Furthermore, FIFA's continental regions have only gotten stronger in the three and a half years since Spain lifted the trophy after a month-long struggle at South Africa 2010. Africa might be the finest example with teams like Ghana and Ivory Coast having continued to develop into well-drilled, polished outfits with a talented core of players who perform in some of the biggest leagues in the world.
From Asia, Japan has emerged as not just a power within its own region but also a strong and physical squad capable of making serious inroads. The Japanese lost in the last 16 in 2010, but a return to that stage or even further would not be a shock for them next summer.
"This will be the best World Cup ever," declared former Brazilian superstar Ronaldo, who was the tournament's top scorer in 2002 in leading the Selecao to their fifth world championship.
[World Cup draw: Follow it live on Friday, Dec. 6]
"Brazil will host a special tournament but you also have to look at the teams and how strong they are. European teams have done well recently at the World Cup, but you will have South American countries who will be difficult to beat on their own continent. The other confederations are improving now, too. We have never seen depth like this."
Only one of the 32 participants has never before played in a World Cup. Bosnia-Herzegovina, which came close to qualifying four years ago in a European playoff loss to Portugal, will be a solid addition. The team's coach, Safet Susic, is under no illusions as to the difficulty of the task ahead, calling this tournament field "painfully, wonderfully strong."
The very nature of the draw ensures there will be nervous energy coursing through the room at the Costa do Sauipe resort in Bahia.
FIFA's system demands that each group contains one seeded team, seven of them taken from the top of the world rankings and one being allocated to the host nation.
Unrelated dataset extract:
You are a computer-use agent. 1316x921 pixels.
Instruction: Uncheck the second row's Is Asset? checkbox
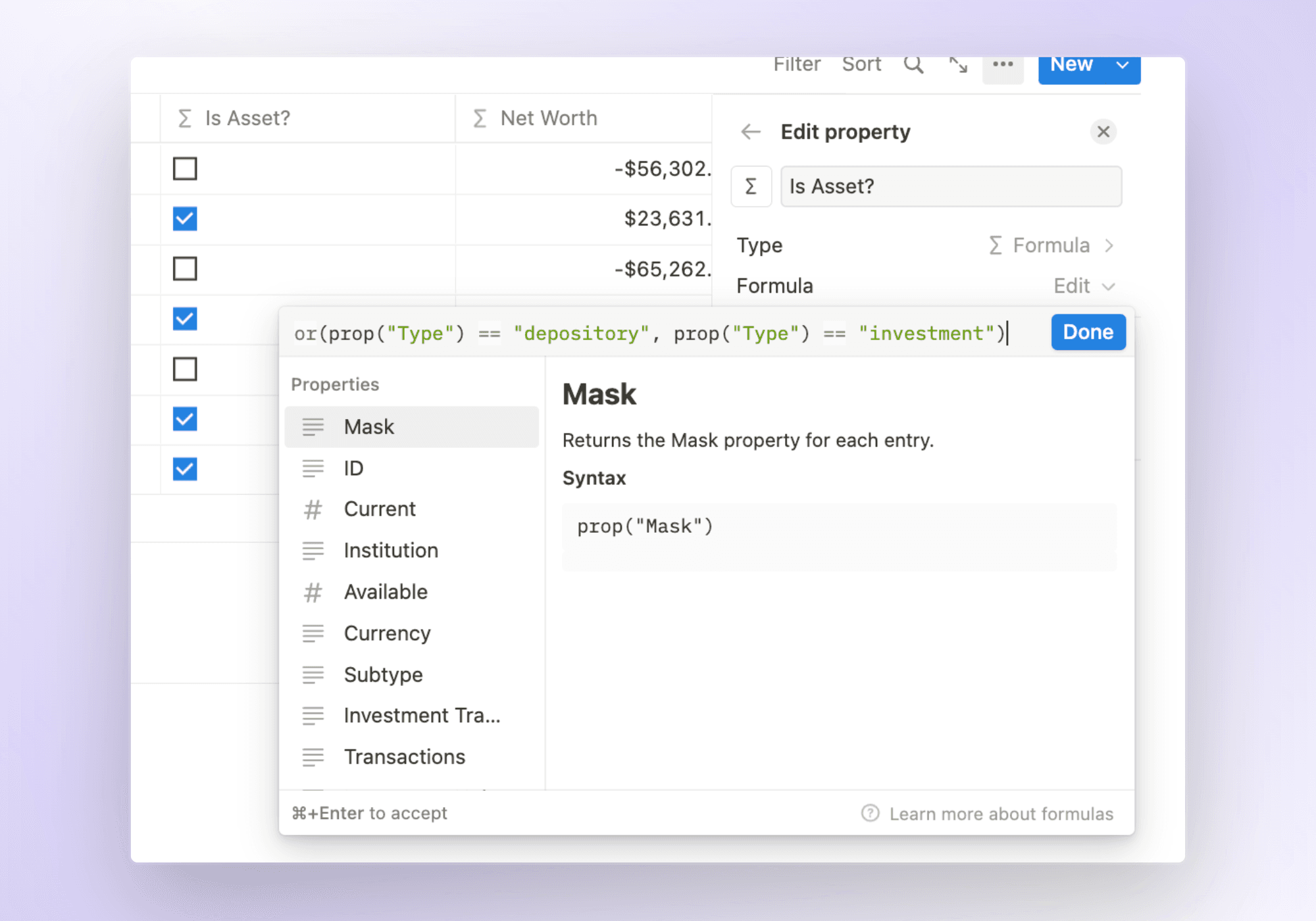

The remaining teams are then arranged into three separate pots according to region. Each group will contain one team from every pot, with no group allowed to have more than one team from the same continent, with the exception of Europe.
The United States and its three CONCACAF region colleagues have been lumped into Pot 3 with the four Asian qualifiers.
There are a huge number of permutations and plenty of possibilities for chaos.Netherlands, runner-up four years ago and with a near-spotless record in qualifying, narrowly missed out on a seeding and is the most dangerous floater in the draw – one that no seed wants to meet. Other possibilities mean that Brazil, France and Italy could all be pooled together, in a group that would contain countries that have a combined 10 of the 19 World Cups ever staged.
If that arises, whichever hapless fourth team is stuck with them can probably make other plans once June turns into July as a victim of what would be one of the deadliest Groups of Death ever.